Activity
Write the next part of the review of falcon girls at Yale Repertory Theatre, picking up after its last paragraph.

Horsing Around

Review of falcon girls, Yale Repertory Theatre

Adolescence in all its earth-shaking, hormonal change is the setting of Hilary Bettis’s falcon girls, now playing in its world premiere at Yale Repertory Theatre, directed by May Adrales. While such material may be all-too-familiar in popular films and TV shows, Bettis’ compassionate play benefits from the specificity of its context.

The cast of falcon girls by Hilary Bettis at Yale Repertory Theatre; photo by Joan Marcus

The action, set in the early ‘90s, comes to us through the main viewpoint of the new girl in eighth grade in a school in rural Colorado where ranches and horses abound. H (Gabrielle Policano)—always addressed as Hilary and sometimes “Hillary Clinton” in the play—strikes us at first as an early-teen enthusiast utterly entranced by animal life, particularly horses, and eager to share her love with the world (her mother breaks for animals, especially turtles). In the early going, it seems we’re going to be treated to an extended revamp of Mean Girls, as none of the girls on the FFA (Future Farmers of America) competitive team welcomes a new recruit. H gets to be an alternate to an alternate, and spends her time pining for more status and generally dumping on her single-parent mother, Beverlee (Liza Fernandez), a nurse, for always working.

The classroom stuff is all zippy and overwrought as only young teens can be, and the cast is uniformly excellent at bringing the earnest tones of these girls’ voices to life (though we might begin to wonder why anyone, having lived through middle-school, would want to revisit it). Diversity here takes the form of different levels of disfunction: there’s April (Alexa Lopez), a wide-eyed would-be starlet (she wants to go to Hollywood and marry Neal Patrick Harris, har har); Carly (Alyssa Marek), a troubled girl with abusive father; Mary (Anna Roman), a fully indoctrinated proselytizer for Jesus; Rebecca (Annie Abramczyk), whose demanding mom is all about winning no matter what, and Jasmine (Sophia Marcelle, but on opening night played by understudy Gabriela Veciana), a girl who has begun surfing the perilous waters of online chats and phone sex. The girls are fond of stressing that they love each other like sisters and not “like a lesbian.” For a time we might imagine that H is the least burdened, but the second act does away with that view, and suddenly it’s all about the backstory.

H (Gabrielle Policano), Jasmine (Sophia Marcelle), April (Alexa Lopez), Carly (Alyssa Marek), Rebecca (Annie Abramczyk), Mary (Anna Roman) in falcon girls by Hilary Bettis at Yale Repertory Theatre; photo by Joan Marcus

The best part in the early going is when H sassily takes on the role of “horse evaluator” with her teammates as examples. Terms like “pig-eyed” and “breeding hips” get thrown about as the girls strike postures somewhere between artist models, cover girls and science specimen. We get not only the way the features of humans and horses share certain tell-tale aspects, but also that, in her chosen field, H has what it takes. Which doesn’t mean she’s going to be popular. Also made clear is how important the FFA culture is for these teens, leading not only to status, but to enabling careers from veterinarians to ranchers and entrepreneurs.

Listed entries
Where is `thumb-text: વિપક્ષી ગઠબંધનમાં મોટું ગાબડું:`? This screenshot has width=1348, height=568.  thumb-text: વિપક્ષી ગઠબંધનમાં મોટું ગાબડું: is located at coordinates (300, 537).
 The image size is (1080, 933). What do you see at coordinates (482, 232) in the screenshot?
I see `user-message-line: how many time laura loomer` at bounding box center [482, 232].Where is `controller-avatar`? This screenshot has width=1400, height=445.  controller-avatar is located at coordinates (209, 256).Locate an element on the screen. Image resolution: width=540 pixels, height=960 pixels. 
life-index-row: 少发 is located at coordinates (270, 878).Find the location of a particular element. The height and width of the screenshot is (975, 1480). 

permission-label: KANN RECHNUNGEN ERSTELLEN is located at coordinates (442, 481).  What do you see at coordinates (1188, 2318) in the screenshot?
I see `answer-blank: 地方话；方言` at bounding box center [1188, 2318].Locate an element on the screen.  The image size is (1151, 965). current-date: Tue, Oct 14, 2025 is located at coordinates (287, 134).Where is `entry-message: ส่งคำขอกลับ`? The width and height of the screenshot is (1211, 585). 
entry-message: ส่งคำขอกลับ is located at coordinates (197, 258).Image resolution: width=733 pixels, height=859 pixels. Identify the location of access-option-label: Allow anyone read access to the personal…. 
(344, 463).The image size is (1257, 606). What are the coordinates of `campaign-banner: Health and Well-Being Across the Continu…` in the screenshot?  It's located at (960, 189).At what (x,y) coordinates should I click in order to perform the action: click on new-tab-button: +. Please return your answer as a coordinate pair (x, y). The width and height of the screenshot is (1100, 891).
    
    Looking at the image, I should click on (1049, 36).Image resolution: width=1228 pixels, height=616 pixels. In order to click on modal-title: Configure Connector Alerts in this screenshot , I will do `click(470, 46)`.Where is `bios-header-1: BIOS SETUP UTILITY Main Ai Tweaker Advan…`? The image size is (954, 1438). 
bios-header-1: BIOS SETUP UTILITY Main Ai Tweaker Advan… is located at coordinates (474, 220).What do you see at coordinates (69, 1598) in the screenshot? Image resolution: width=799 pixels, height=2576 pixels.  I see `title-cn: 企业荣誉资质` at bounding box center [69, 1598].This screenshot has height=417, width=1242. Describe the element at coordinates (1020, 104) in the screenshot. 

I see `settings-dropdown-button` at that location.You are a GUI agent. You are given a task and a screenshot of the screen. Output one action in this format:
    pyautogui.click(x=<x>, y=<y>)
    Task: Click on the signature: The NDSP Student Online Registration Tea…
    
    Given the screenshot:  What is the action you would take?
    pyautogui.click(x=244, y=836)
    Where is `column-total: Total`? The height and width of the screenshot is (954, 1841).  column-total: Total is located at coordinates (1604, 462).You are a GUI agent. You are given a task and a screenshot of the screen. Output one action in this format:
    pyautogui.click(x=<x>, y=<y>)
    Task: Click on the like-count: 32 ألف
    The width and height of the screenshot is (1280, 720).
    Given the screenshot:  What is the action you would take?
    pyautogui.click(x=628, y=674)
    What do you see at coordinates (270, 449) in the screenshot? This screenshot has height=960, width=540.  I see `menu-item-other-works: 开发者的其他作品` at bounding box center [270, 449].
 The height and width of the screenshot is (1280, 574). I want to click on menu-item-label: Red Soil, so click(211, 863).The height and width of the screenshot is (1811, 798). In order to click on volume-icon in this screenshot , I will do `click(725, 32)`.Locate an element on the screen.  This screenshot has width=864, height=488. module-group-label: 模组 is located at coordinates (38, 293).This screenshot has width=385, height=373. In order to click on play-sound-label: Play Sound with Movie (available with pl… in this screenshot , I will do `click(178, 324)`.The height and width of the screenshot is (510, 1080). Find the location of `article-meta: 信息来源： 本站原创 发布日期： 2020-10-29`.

Answer section
The cast of falcon girls by Hilary Bettis at Yale Repertory Theatre; photo by Joan Marcus

The consoling rides back home from lost competitions with Mr. K (Teddy Cañez), the patient, dedicated, and virtuous coach, are charming set-pieces that let all the different agendas of this often catty young team play out. Indeed, Cañez’s warm and knowing performance is a welcome break from the various kinds of hyperventilating on view, which includes the crush of the only male teammate, Dan (Juan Sebastián Cruz), on H, which leads him to be a joke mainly for his sartorial choices and his assumption that posing with a gun is the way to a girl’s heart. Cruz is very agile in the dance numbers (Kimiye Corwin, choreographer) that show us what the kids like to step to and how they work off nervous energy.

Bettis’ main theme is the vulnerability of these girls who are restlessly and self-consciously located somewhere on the continuum between children and adults, while trying to navigate their growing awareness that praying to Jesus and trusting in his love may be more panacea than problem-solver. A plot point about a real local girl—Heather Dawn Church—who was kidnapped and killed by a local man (not identified and arrested until four years later) adds a certain element of foreboding, as the darker side of life might find anyone, and Carly is living in the house formerly occupied by the Church family.

H (Gabrielle Policano), Beverlee (Liza Fernandez) in falcon girls by Hilary Bettis at Yale Repertory Theatre; photo by Joan Marcus

The story concerns us with the difficulties faced by teens at all times, and perhaps more so with each passing generation, though I do wonder about the audience for this particular version of teendom. Those who, like Bettis, were teens in the ‘90s (my daughter fits the bill) might run screaming at having to revisit those years, and current teens may be only dimly interested in a time when you had to use call-waiting on landlines to communicate with your friends. As for genial old folks like me, “our withers are unwrung,” so to speak, but, even so, I hear the voice of Alicia Silverstone in Clueless (1995) saying “Tell me that part about Kenny G. again…”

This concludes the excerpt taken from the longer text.